Which snippet is more performant and "better" for this situation? (Both deliver the exactly same result.) Slice:
let
result_raw = raw_string
tailLen = result_raw[0..0].parseHexInt()
result = result_raw[1..^1]
result.removeSuffix(spaces(tailLen))
Stream:
let
result_strm = raw_string.newStringStream()
tailLen = result_strm.readStr(1).parseHexInt()
result = result_strm.readAll()
result_strm.close()
result.removeSuffix(spaces(tailLen))
I generally found StringStream to be kind of slow (that is why I made the flatty/binny library).
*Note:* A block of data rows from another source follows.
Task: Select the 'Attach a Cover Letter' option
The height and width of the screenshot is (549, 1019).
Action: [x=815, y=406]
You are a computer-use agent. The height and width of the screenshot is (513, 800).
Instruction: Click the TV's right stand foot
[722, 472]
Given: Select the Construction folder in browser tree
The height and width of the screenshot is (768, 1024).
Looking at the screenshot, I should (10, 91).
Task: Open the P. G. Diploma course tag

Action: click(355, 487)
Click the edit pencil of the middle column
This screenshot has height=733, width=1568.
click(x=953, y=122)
But really what you want to do is profile, profile, profile. If this is not on a hot path it does not matter how slow it is. I recommend vTune. I have had a ton of success with vTune. Just compile your nim file with --debugger:native and run your exe with vTune. After a bit of getting used to it tells you where the hot paths are and how long stuff takes.
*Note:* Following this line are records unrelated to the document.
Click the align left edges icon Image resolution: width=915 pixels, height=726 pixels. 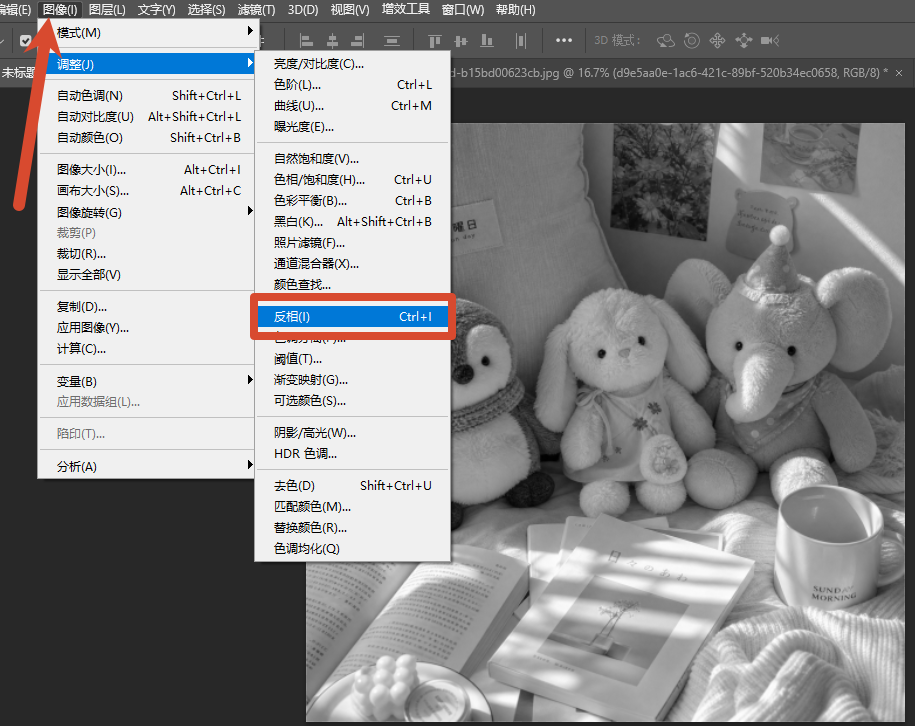tap(306, 40)
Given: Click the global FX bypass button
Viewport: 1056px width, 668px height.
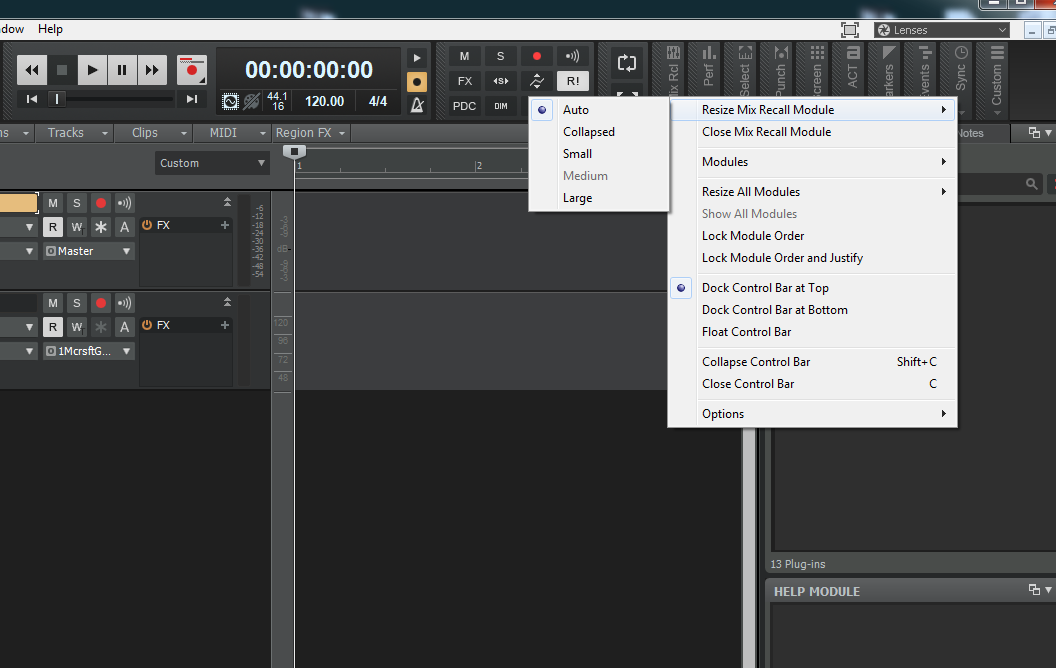Looking at the screenshot, I should click(x=465, y=81).
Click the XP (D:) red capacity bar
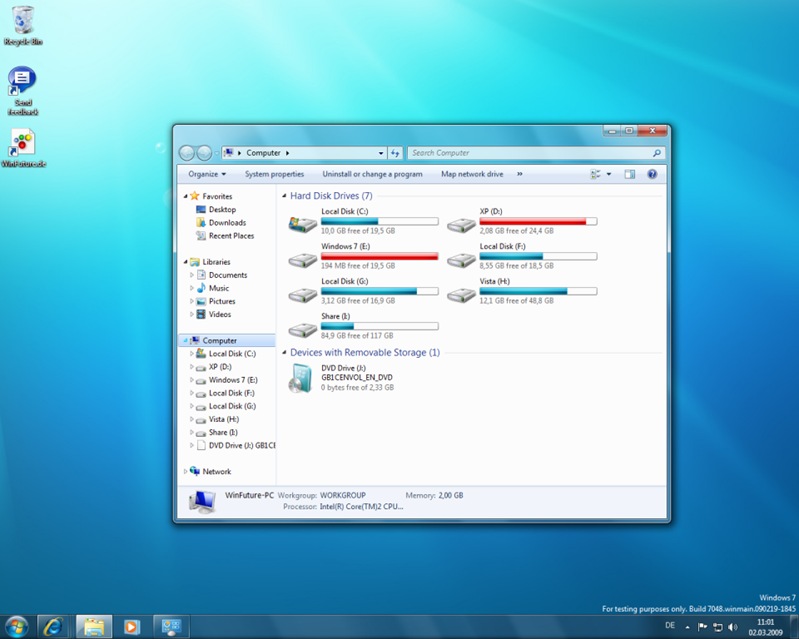Image resolution: width=799 pixels, height=639 pixels. coord(538,222)
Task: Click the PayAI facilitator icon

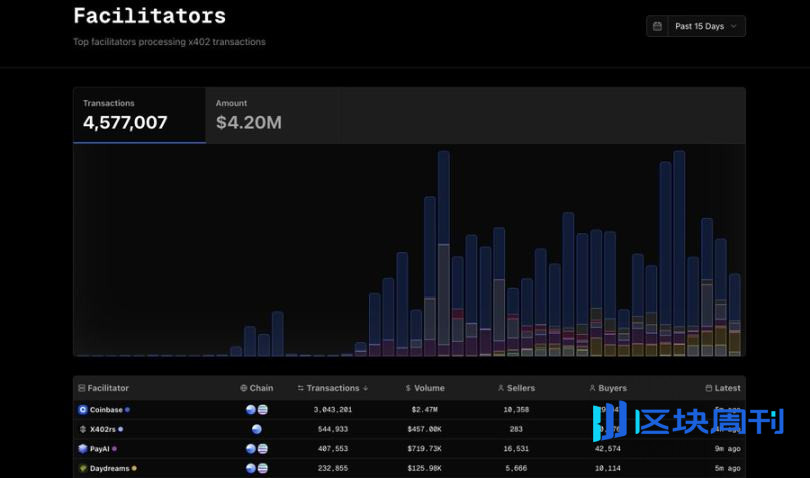Action: pos(83,449)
Well, your operations are a bit suspicious here. result_raw[0..0].parseHexInt() could be replaced with something like result_raw[0].parseHexDigit() where parseHexDigit is defined like:
proc parseHexDigit(ch: char): int =
case ch
of '0'..'9': ch.ord - '0'.ord
of 'a'..'f': ch.ord - 'a'.ord + 10
of 'A'..'F': ch.ord - 'A'.ord + 10
else: raise some error
Although this wouldn't be monstrously faster than parsing the string, you are talking about optimizing simple slice operations here, so might as well go for the most.
When you do result.removeSuffix(spaces(tailLen)), are you purposefully also accounting for the case where result doesn't exactly end with tailLen spaces? If you are sure that result ends with tailLen spaces and you have to remove those spaces, then you could just do result.setLen(result.len - tailLen). Even further, you can reduce the last 2 statements to result = result_raw[1..^(tailLen + 1)].
I don't know if Nim has any comprehensive ways of viewing string slices without copying yet despite all the work done on borrow checking, but I'm guessing you do want result to be a new, unique string so it wouldn't matter. What I will say is that newStringStream always creates a copy of a string, so you could create only 1 copy without using it (let result_raw = raw_string is an extra copy), but you must create 2 copies in this case if you want to use a stringstream.